» **TASK GOAL**: Can you render these lines as a Markdown table with columns headed "Row" and "Line," numbering each line and skipping blank ones? Leave the pictures out of your answer.

Rows on where targets appear

════

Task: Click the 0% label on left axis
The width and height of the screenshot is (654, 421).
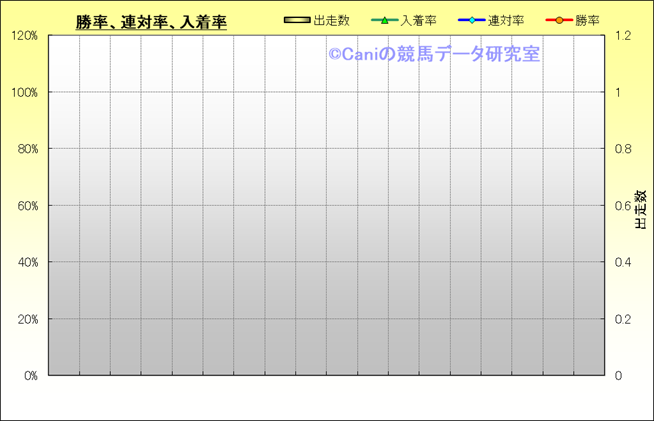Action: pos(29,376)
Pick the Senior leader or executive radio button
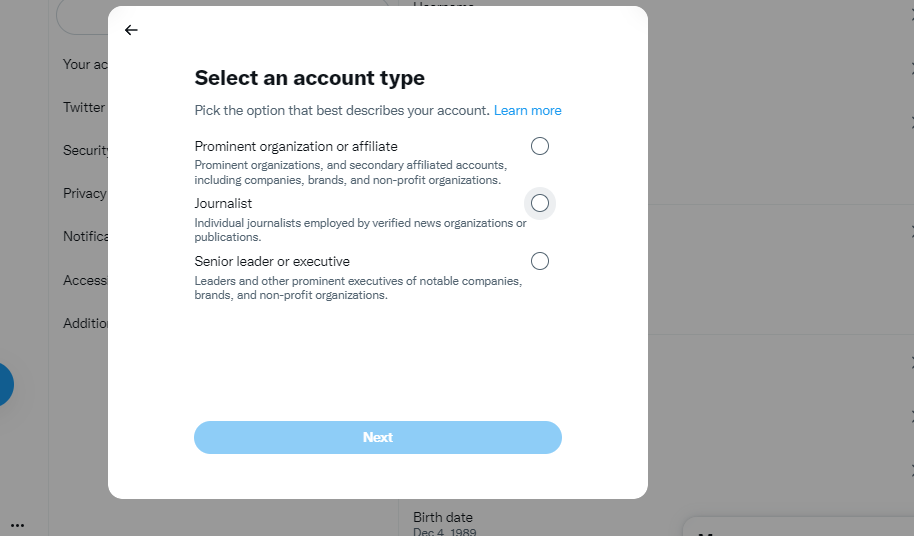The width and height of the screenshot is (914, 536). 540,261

════

» **RESPONSE TO THIS TASK**:
| Row | Line |
|---|---|
| 1 | Task: Click the 0% label on left axis |
| 2 | The width and height of the screenshot is (654, 421). |
| 3 | Action: pos(29,376) |
| 4 | Pick the Senior leader or executive radio button |
| 5 | The width and height of the screenshot is (914, 536). 540,261 |